Instruções:
1. Passe para o inglês esta frase do texto sobre os bóias-frias: "Na década de 90, a região produzia 65 milhões de toneladas de cana."
2. Diga se cada afirmação abaixo está de acordo com o texto sobre os bóias-frias. Responda sim ou não e cite as palavras do texto que decidem a resposta.
(a) Os bóias-frias da cana da região de Ribeirão Preto são estimados em 40 mil trabalhadores.
(b) Somente a ONU investiga as mortes de bóias-frias nos canaviais da região.
(c) Na década de 80, os bóias-frias cortavam em média 12 toneladas diárias de cana.

Mercado

Tecnologia faz bóia-fria trabalhar mais

Eles têm de se esforçar cada vez mais para manter seus empregos e não ser devorados pela tecnologia. São os bóias-frias da cana-de-açúcar da região de Ribeirão Preto (SP), estimados em 40 mil trabalhadores, que convivem com aumentos anuais de área plantada que beneficiam os produtores e com a mecanização crescente.

Esse esforço extra, no entanto, é alvo de investigação da ONU (Organização das Nações Unidas) e da Pastoral do Migrante de Guariba (SP), ligada à Igreja Católica. As duas organizações investigam se as mortes de nove bóias-frias registradas desde 2004 em canaviais da região foram provocadas pelo excesso de trabalho.

Na década de 90, a região produzia 65 milhões de toneladas de cana. Passou para cerca de 90 milhões na safra passada. No mesmo período, os bóias-frias passaram a cortar, em média, 12 toneladas diárias de cana, contra 8 toneladas colhidas na década de 80.

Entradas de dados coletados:
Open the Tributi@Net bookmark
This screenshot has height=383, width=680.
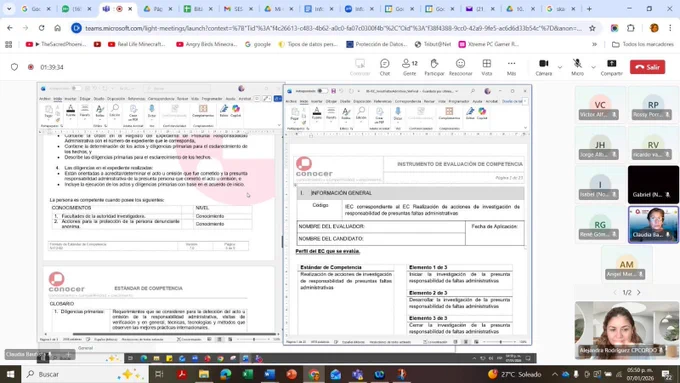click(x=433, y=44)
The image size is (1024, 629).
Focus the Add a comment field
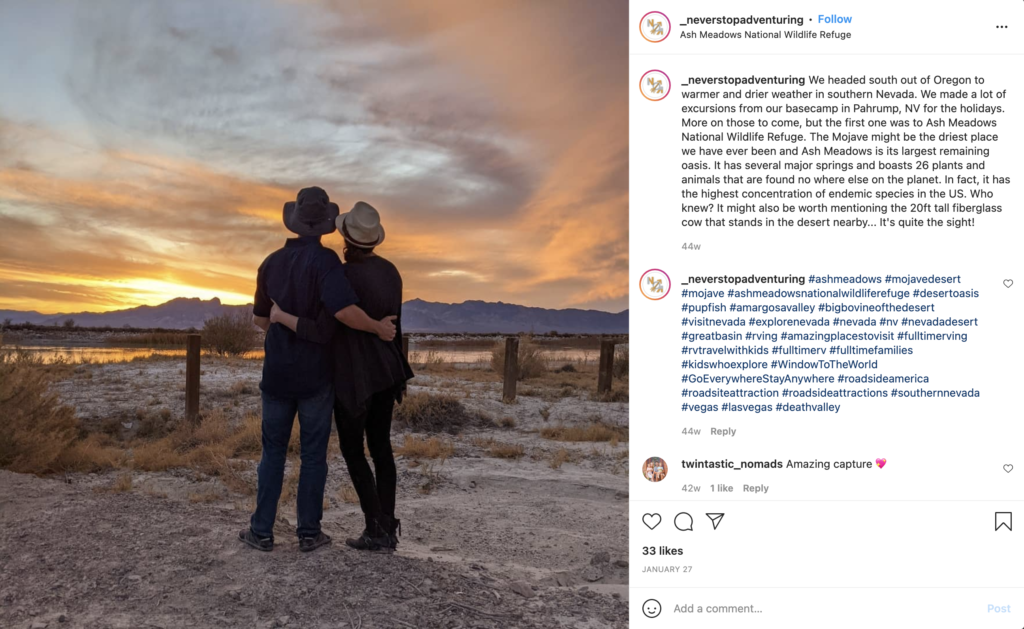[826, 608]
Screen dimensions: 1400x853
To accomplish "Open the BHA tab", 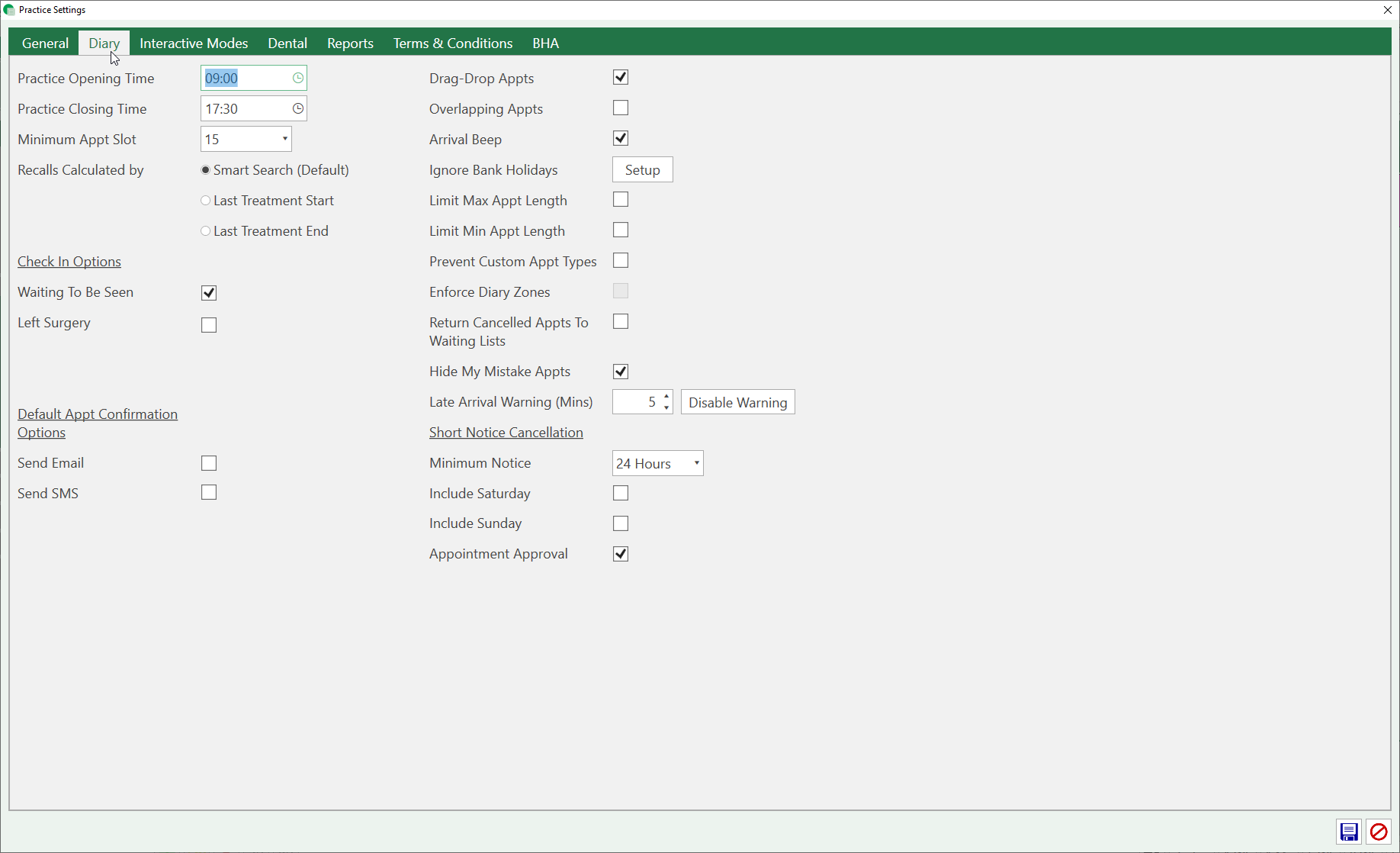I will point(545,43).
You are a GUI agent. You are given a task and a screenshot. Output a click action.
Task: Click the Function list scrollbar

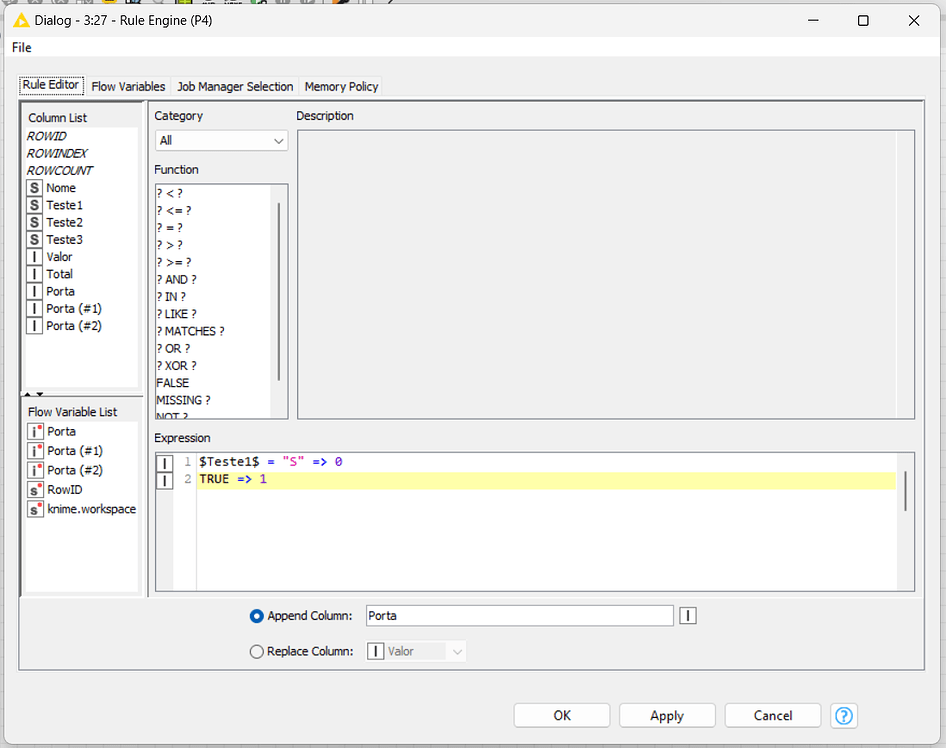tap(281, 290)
* * *
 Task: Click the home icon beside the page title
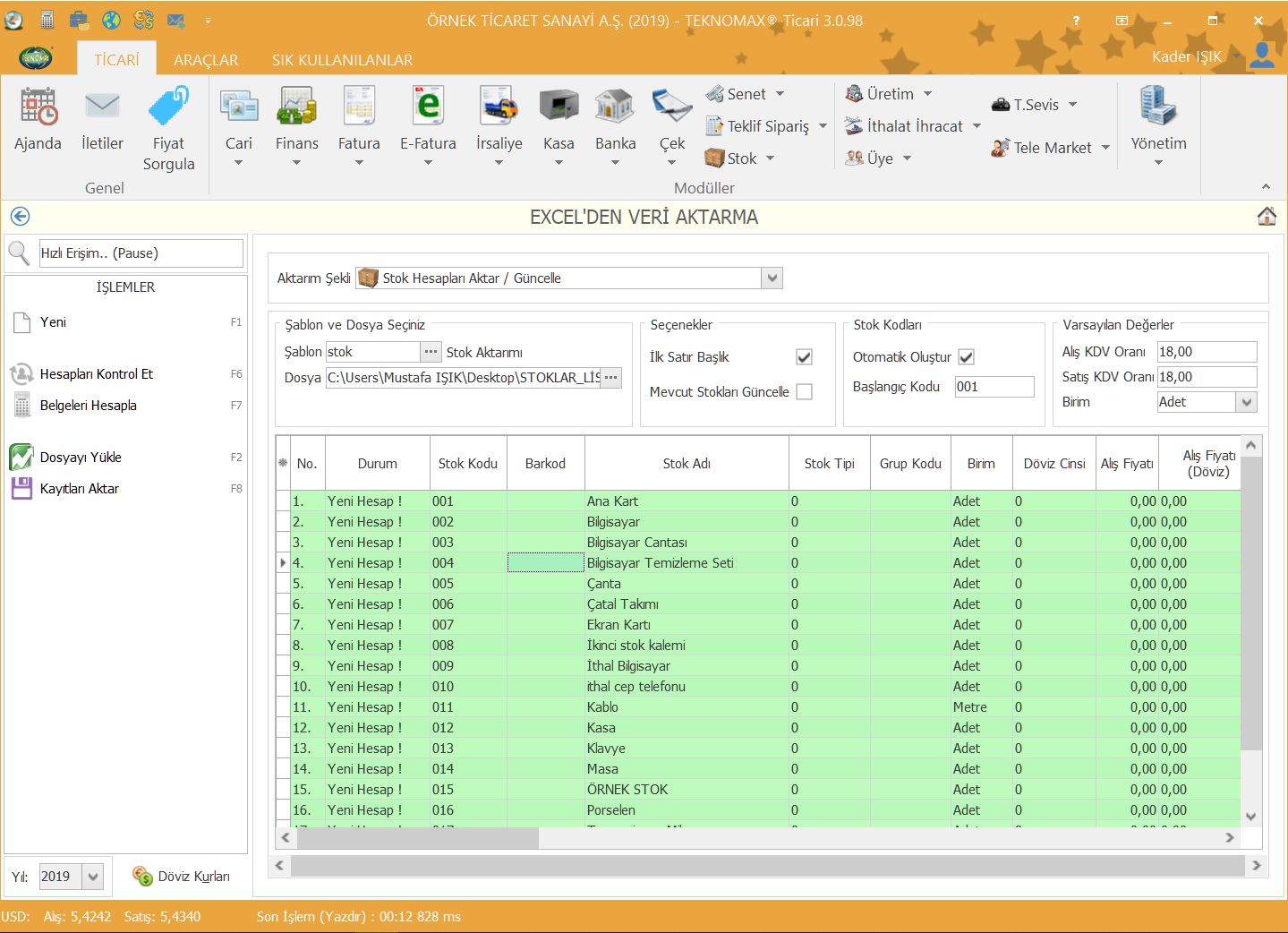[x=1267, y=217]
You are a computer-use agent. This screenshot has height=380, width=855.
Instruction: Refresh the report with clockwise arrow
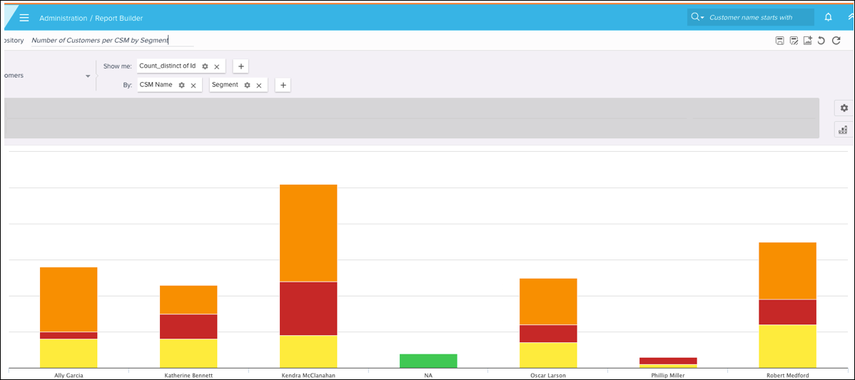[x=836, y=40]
...
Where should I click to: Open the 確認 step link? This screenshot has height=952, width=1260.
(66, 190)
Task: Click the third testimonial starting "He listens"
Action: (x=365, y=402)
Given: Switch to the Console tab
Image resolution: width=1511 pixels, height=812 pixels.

Respostas:
1. In the 1990s, the region produced 65 million tons of sugarcane.

2.
(a) Sim: "estimados em 40 mil trabalhadores".
(b) Não: "é alvo de investigação da ONU (Organização das Nações Unidas) e da Pastoral do Migrante de Guariba (SP)".
(c) Não: "contra 8 toneladas colhidas na década de 80".